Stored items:
■ ■ ■
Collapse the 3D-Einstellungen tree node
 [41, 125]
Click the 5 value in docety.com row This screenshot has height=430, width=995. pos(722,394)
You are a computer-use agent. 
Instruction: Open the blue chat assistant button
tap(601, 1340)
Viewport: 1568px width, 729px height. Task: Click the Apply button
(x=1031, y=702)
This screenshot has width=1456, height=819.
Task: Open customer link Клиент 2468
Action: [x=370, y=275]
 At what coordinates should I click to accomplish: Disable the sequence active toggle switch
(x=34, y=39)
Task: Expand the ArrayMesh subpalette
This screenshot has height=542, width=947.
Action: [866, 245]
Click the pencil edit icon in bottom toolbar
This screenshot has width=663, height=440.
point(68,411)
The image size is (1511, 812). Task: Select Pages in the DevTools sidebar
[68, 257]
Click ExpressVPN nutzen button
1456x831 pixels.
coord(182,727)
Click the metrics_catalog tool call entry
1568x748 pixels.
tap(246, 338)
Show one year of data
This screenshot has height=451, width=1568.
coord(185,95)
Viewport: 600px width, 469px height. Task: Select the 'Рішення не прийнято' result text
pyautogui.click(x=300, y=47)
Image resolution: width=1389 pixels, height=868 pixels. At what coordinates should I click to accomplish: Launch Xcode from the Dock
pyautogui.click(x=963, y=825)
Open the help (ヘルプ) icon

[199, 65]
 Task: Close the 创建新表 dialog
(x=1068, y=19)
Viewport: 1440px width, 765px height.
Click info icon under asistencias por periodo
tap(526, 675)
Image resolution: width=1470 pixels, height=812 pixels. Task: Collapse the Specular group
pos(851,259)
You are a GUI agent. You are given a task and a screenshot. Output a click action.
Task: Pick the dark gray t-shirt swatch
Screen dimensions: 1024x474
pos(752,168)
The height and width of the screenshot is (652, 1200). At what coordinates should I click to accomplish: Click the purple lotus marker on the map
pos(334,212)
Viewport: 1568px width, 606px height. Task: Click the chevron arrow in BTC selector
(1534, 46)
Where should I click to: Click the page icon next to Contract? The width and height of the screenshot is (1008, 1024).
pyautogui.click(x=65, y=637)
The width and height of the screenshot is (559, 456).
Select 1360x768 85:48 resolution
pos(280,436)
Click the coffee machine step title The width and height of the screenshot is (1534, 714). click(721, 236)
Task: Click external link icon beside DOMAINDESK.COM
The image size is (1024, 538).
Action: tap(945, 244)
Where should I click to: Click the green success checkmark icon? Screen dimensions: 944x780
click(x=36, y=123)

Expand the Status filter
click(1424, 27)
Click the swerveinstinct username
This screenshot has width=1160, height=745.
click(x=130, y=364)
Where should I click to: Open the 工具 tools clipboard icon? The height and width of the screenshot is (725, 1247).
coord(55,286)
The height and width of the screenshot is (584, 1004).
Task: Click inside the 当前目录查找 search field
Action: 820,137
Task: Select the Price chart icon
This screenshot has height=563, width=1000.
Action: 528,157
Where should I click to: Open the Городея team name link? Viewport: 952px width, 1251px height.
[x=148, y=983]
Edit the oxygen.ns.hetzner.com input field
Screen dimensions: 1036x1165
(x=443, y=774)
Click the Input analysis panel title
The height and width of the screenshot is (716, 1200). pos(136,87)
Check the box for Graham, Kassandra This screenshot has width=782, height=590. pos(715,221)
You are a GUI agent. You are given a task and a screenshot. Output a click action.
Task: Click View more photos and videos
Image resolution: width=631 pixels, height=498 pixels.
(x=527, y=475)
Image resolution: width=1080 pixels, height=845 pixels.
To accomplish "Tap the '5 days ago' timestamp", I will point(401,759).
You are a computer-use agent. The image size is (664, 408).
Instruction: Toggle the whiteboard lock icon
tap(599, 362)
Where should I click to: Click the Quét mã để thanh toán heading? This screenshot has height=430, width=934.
■ ■ ■
Write out all of the lines above again, changing "GUI agent" to "desktop agent" everywhere it appears and leaving everything else unchanged.

Collapse the 3D-Einstellungen tree node
 [41, 125]
Click the 5 value in docety.com row This screenshot has height=430, width=995. pos(722,394)
You are a computer-use agent. 
Instruction: Open the blue chat assistant button
tap(601, 1340)
Viewport: 1568px width, 729px height. Task: Click the Apply button
(x=1031, y=702)
This screenshot has width=1456, height=819.
Task: Open customer link Клиент 2468
Action: [x=370, y=275]
 At what coordinates should I click to accomplish: Disable the sequence active toggle switch
(x=34, y=39)
Task: Expand the ArrayMesh subpalette
This screenshot has height=542, width=947.
Action: [866, 245]
Click the pencil edit icon in bottom toolbar
This screenshot has width=663, height=440.
point(68,411)
The image size is (1511, 812). Task: Select Pages in the DevTools sidebar
[68, 257]
Click ExpressVPN nutzen button
1456x831 pixels.
coord(182,727)
Click the metrics_catalog tool call entry
1568x748 pixels.
tap(246, 338)
Show one year of data
This screenshot has height=451, width=1568.
coord(185,95)
Viewport: 600px width, 469px height. Task: Select the 'Рішення не прийнято' result text
pyautogui.click(x=300, y=47)
Image resolution: width=1389 pixels, height=868 pixels. At what coordinates should I click to accomplish: Launch Xcode from the Dock
pyautogui.click(x=963, y=825)
Open the help (ヘルプ) icon

[199, 65]
 Task: Close the 创建新表 dialog
(x=1068, y=19)
Viewport: 1440px width, 765px height.
Click info icon under asistencias por periodo
tap(526, 675)
Image resolution: width=1470 pixels, height=812 pixels. Task: Collapse the Specular group
pos(851,259)
You are a desktop agent. You are given a task and a screenshot. Output a click action.
Task: Pick the dark gray t-shirt swatch
Screen dimensions: 1024x474
pos(752,168)
The height and width of the screenshot is (652, 1200). At what coordinates should I click to accomplish: Click the purple lotus marker on the map
pos(334,212)
Viewport: 1568px width, 606px height. Task: Click the chevron arrow in BTC selector
(1534, 46)
Where should I click to: Click the page icon next to Contract? The width and height of the screenshot is (1008, 1024).
pyautogui.click(x=65, y=637)
The width and height of the screenshot is (559, 456).
Select 1360x768 85:48 resolution
pos(280,436)
Click the coffee machine step title The width and height of the screenshot is (1534, 714). click(721, 236)
Task: Click external link icon beside DOMAINDESK.COM
The image size is (1024, 538).
Action: tap(945, 244)
Where should I click to: Click the green success checkmark icon? Screen dimensions: 944x780
click(x=36, y=123)

Expand the Status filter
click(1424, 27)
Click the swerveinstinct username
This screenshot has width=1160, height=745.
click(x=130, y=364)
Where should I click to: Open the 工具 tools clipboard icon? The height and width of the screenshot is (725, 1247).
coord(55,286)
The height and width of the screenshot is (584, 1004).
Task: Click inside the 当前目录查找 search field
Action: 820,137
Task: Select the Price chart icon
This screenshot has height=563, width=1000.
Action: 528,157
Where should I click to: Open the Городея team name link? Viewport: 952px width, 1251px height.
[x=148, y=983]
Edit the oxygen.ns.hetzner.com input field
Screen dimensions: 1036x1165
(x=443, y=774)
Click the Input analysis panel title
The height and width of the screenshot is (716, 1200). pos(136,87)
Check the box for Graham, Kassandra This screenshot has width=782, height=590. pos(715,221)
You are a desktop agent. You are given a task and a screenshot. Output a click action.
Task: Click View more photos and videos
Image resolution: width=631 pixels, height=498 pixels.
(x=527, y=475)
Image resolution: width=1080 pixels, height=845 pixels.
To accomplish "Tap the '5 days ago' timestamp", I will point(401,759).
You are a computer-use agent. The image size is (664, 408).
Instruction: Toggle the whiteboard lock icon
tap(599, 362)
Where should I click to: Click the Quét mã để thanh toán heading? This screenshot has height=430, width=934.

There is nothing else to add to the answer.